The employee typically works for the employer for 22 days in a month. Following this time period, the employer pays the employee and they are even again. The relationship restarts.

An employee, just like the employer, has needs too. Whatever personal excuses employers might have in not settling workers’ dues on time, they must understand that employees, too, have equal responsibilities.

In order not to disrupt a healthy working relationship, employee salaries should a top priority for any business. There are countless studies that prove that employees that receive their salaries on time are more productive.

A study on wages, productivity and employment that was carried out by the Institute on Employment Studies in May 2011 showed that indeed “the idea that wages are related to marginal products is plausible and, under assumptions of perfect competition, wage moderation would translate into output expansion”.

But the potential increase in productivity is muted if employees are not being paid.

Some of the misdemeanours of workers who are not happy with their pay include routinely turning up for work late; not turning up for work at all in some instances; long and endless lunches; knocking off early; and stealing.

In sum, if workers keep reporting for duty in an environment where they are not being paid, they might be loyal, hopeful or stealing.

At the end of the day, it is not in the interest of the business. The bottom line is that employees should be paid, and paid reasonably.

In an incredibly challenging business environment, it might actually be really difficult for businesses to pay salaries on time, and it is in such circumstances that employer-employee relations become handy.

Where a strong bond exists, it becomes convenient to negotiate with workers on a reasonable and manageable payment plan.

If the situation is really dire, there might be need to actually retrench. While retrenchment costs might seem expensive, they certainly reduce the burden on the employer in the long run.

Also, work relations might seem fraternal, but they are purely based on business.

Workers, as they often do, have the right to pursue their outstanding salaries in the courts. A disgruntled employee is very dangerous. They can even sell company secrets to competitors and cause its downfall.

Thus, high staff turnover is never good for any organisation. Not paying employees on time can result in high staff turnover.

Training new employees can be time consuming and very costly. Some local companies take advantage of the obtaining tight job market in order to hold workers “hostage” knowing full well that they do not have any option.

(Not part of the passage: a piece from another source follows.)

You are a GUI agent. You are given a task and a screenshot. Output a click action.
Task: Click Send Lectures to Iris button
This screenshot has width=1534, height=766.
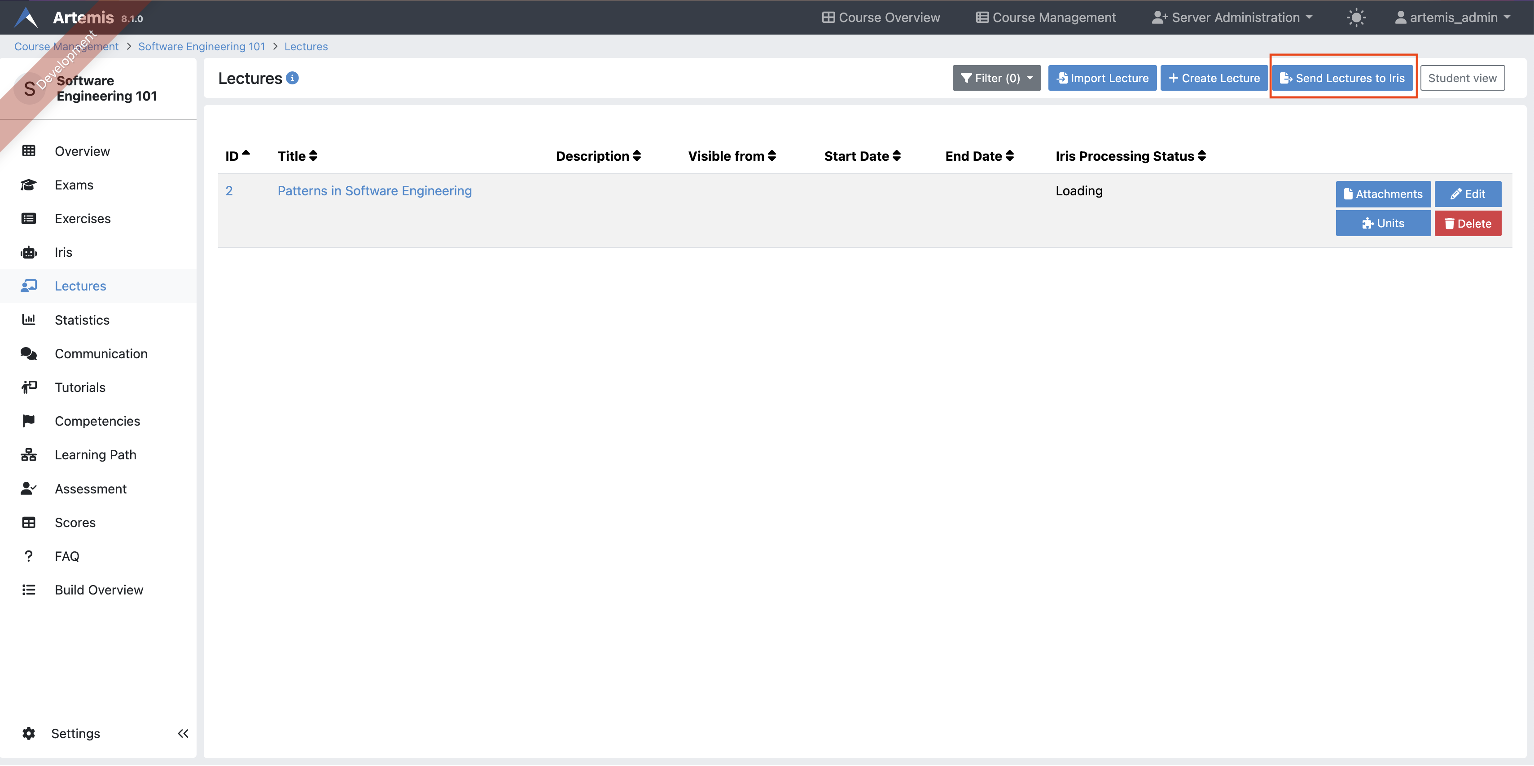tap(1342, 78)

Jobs are really hard to come by. A job should be a space where a person’s creative juices and innovative ideas flow. And staff motivation, through salaries, can be a catalyst. Happy employees can go the extra mile and perform beyond expectations.

High productivity can also mean high revenues and more profits. It should be considered that employees are not objects; they are human beings too.

Put simply, wages and salaries should be top priority. They should never be taken for granted. It, therefore, becomes necessary for managers to strengthen their human resource departments in order to forge sustainable relationships with the workers.

Taurai Changwa is a member of the Institute of Chartered Accountants of Zimbabwe and an estate administrator, with vast experience in tax, accounting, audit and corporate governance issues. He is MD SAFIC Consultants and writes in his personal capacity.